### Instruction 1
Repeat word for word the portion of the Pontypool Free Press text starting with "In 1997 the" and going on through "Newsquest Media Group.".
### Instruction 2
According to the Pontypool Free Press text, who was the proprietor that first printed and published the paper in Pontypool?

### Document text
···

The Pontypool Free Press is an English language weekly regional newspaper that was originally published in Pontypool, as the Pontypool Free Press and Herald of the Hills, in 1859 and is circulated in Pontypool and the surrounding area of Torfaen, in south-east Wales.

History

The Pontypool Free Press and Herald of the Hills was established in 1859, with the first edition on 5 March 1859. It was printed and published in Pontypool, in English, by the proprietor David Walkinshaw.
In 1877 Henry Hughes Junior agreed to purchase the paper, along with the Pontypool Local Register and the Pontypool Almanack, for £1,000 from Walkinshaw.

The name of the newspaper changed on 5 July 1879, to The Pontypool Free Press, and on 2 April 1909 to The Free Press of Monmouthshire.

In the 1980s, Don Touhig, later to become the Member of Parliament for Islwyn and a life peer, was editor of the newspaper. Touhig worked on the paper from 1968 to 1994, starting as a journalist, and ending as general manager of the Free Press Group.

An edition covering Chepstow was added in 1980, with other editions added later, giving four titles produced by the Free Press Group:

Abergavenny Free Press
Chepstow Free Press
Monmouth Free Press
Pontypool Free Press

In 1997 the Bailey Newspaper Group, the then owners of the Free Press Group, was bought by Southern Newspapers, based in Southampton. In 1998 Southern Newspapers changed its name to Newscom and, in 2000, was bought by the Newsquest Media Group.

Current owners

In November 2008 Newsquest Media (Southern) Ltd merged the Abergavenny, Chepstow, and Monmouth editions  into one edition covering Monmouthshire called The Free Press. The Pontypool Free Press continued as a separate edition.

In November 2011 Newsquest moved the editorial staff to its regional headquarters, at the offices of the South Wales Argus, in Newport, closing its offices in Pontypool and Chepstow. Soon after, Torfaen County Borough Council offered the paper an office at the Pontypool Civic Centre, and journalists now use the office as a drop-in centre every Friday.

···

Records for locating described items
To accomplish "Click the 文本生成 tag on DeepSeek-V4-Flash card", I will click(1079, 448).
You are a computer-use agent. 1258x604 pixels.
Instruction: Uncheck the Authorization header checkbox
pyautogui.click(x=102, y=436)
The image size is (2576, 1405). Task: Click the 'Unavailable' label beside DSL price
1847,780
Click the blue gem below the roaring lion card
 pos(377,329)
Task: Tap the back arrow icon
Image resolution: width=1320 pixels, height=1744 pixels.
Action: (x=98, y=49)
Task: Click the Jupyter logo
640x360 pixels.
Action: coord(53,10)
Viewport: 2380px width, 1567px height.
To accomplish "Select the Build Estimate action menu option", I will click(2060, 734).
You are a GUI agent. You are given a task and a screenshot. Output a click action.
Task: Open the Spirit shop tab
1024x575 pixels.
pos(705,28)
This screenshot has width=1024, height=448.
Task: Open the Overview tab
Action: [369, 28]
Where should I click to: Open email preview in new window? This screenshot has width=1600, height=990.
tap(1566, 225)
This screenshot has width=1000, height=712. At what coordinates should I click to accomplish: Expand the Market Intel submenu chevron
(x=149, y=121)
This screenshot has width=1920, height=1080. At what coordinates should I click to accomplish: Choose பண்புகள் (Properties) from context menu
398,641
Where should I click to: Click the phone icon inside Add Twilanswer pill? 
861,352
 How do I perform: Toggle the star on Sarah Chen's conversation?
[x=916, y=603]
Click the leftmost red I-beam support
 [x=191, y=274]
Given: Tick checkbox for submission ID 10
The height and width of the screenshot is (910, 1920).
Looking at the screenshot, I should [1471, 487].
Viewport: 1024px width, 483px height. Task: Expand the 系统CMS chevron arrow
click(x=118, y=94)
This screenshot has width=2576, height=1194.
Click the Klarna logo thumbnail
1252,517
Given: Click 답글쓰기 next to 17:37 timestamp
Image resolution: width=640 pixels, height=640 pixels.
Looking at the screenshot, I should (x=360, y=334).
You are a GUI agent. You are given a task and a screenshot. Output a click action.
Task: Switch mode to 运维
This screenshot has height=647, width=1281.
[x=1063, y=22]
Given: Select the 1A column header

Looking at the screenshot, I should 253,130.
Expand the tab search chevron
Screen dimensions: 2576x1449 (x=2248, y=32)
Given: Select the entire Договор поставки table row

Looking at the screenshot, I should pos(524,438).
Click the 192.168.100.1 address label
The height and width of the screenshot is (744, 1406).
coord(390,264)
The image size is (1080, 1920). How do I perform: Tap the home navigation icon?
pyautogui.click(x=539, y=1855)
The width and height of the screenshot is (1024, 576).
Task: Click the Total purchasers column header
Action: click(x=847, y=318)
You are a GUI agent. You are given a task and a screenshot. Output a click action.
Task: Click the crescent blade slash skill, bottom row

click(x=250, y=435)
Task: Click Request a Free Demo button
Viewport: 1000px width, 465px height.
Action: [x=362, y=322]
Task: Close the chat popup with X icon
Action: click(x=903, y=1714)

···

### Worked answer 1
In 1997 the Bailey Newspaper Group, the then owners of the Free Press Group, was bought by Southern Newspapers, based in Southampton. In 1998 Southern Newspapers changed its name to Newscom and, in 2000, was bought by the Newsquest Media Group.

### Worked answer 2
David Walkinshaw